The long-term rodent bioassay is the standard method to predict the carcinogenic hazard of chemicals for humans. However, this assay is costly, and the results take at least two years to produce. In the present study, we conducted gene expression profiling of cultured cells exposed to carcinogenic chemicals with the aim of providing a basis for rapid and reliable prediction of carcinogenicity using microarray technology. We selected 39 chemicals, including 17 rat hepatocarcinogens and eight compounds demonstrating carcinogenicity in organs other than the liver. The remaining 14 were non-carcinogens. When rat hepatoma cells (MH1C1) were treated with the chemicals for 3 days at a non-toxic dose, analysis of gene expression changes with our in-house microarray allowed a set of genes to be identified differentiating hepatocarcinogens from non-carcinogens, and all carcinogens from non-carcinogens, by statistical methods.
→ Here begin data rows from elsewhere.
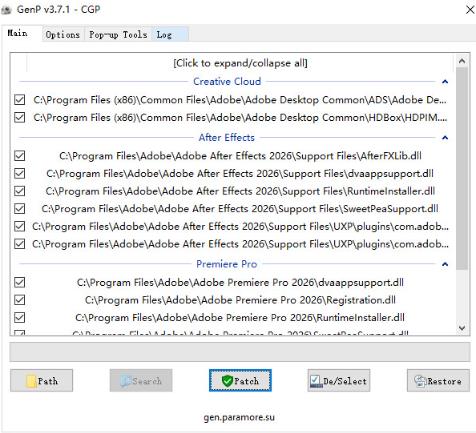The image size is (476, 433).
Task: Click the green shield Patch icon
Action: click(227, 381)
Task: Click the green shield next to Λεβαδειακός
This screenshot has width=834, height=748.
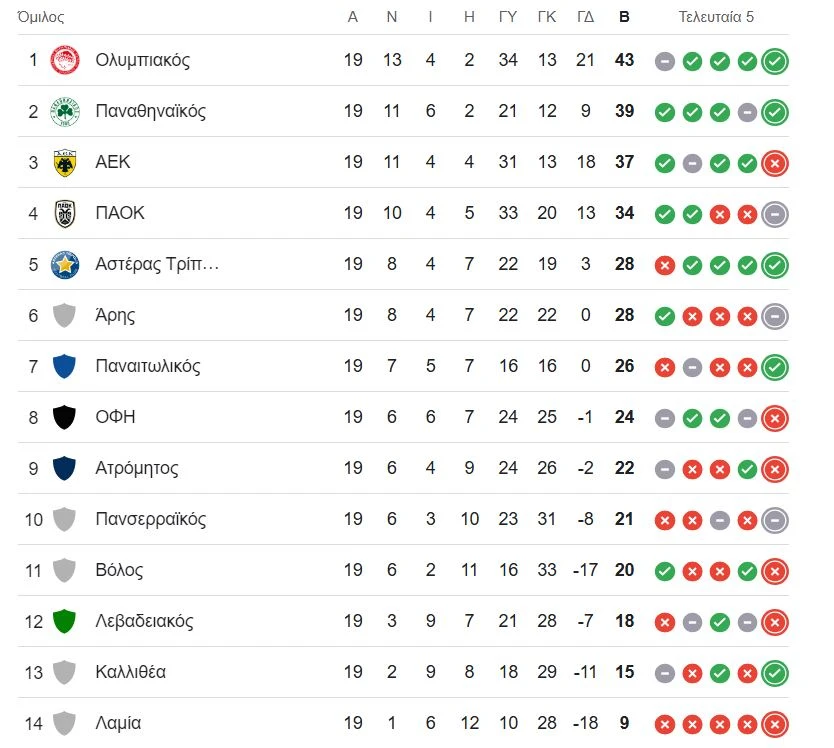Action: point(65,621)
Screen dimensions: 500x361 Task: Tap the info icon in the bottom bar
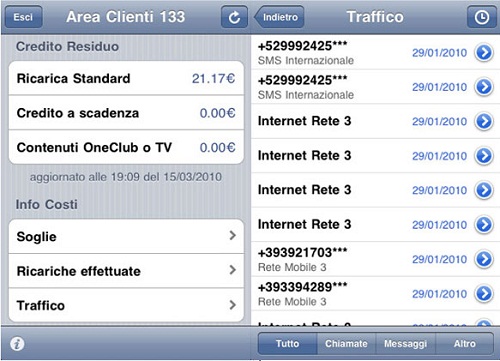17,344
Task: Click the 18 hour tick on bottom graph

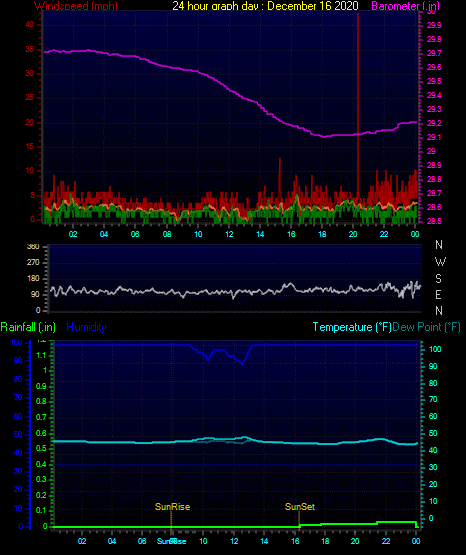Action: click(325, 541)
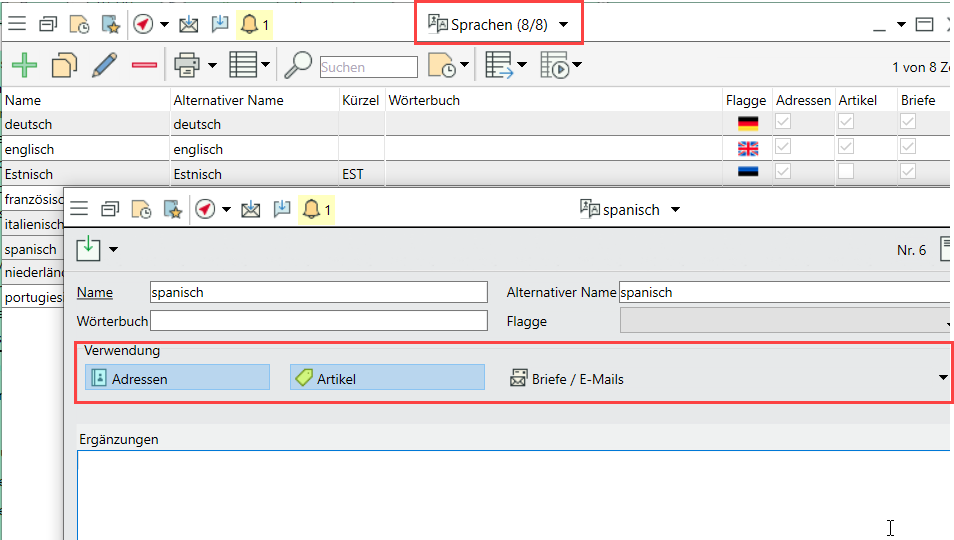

Moreover, optimization of the two gene sets for classification with an SVM and LOO-CV resulted in selection of 39 genes. The highest predictivity was achieved with 207 genes for differentiation between non-hepatocarcinogens and non-carcinogens. The overlap between the two selected gene sets encompassed 26 genes. This gene set contained significant genes for prediction of carcinogenicity, with a concordance of 84.6% by LOO-CV SVM. Using nine external samples, correct prediction of carcinogenicity by SVM was 88.9%. These results indicate that short-term bioassay systems for carcinogenicity using gene expression profiling in hepatoma cells have great promise.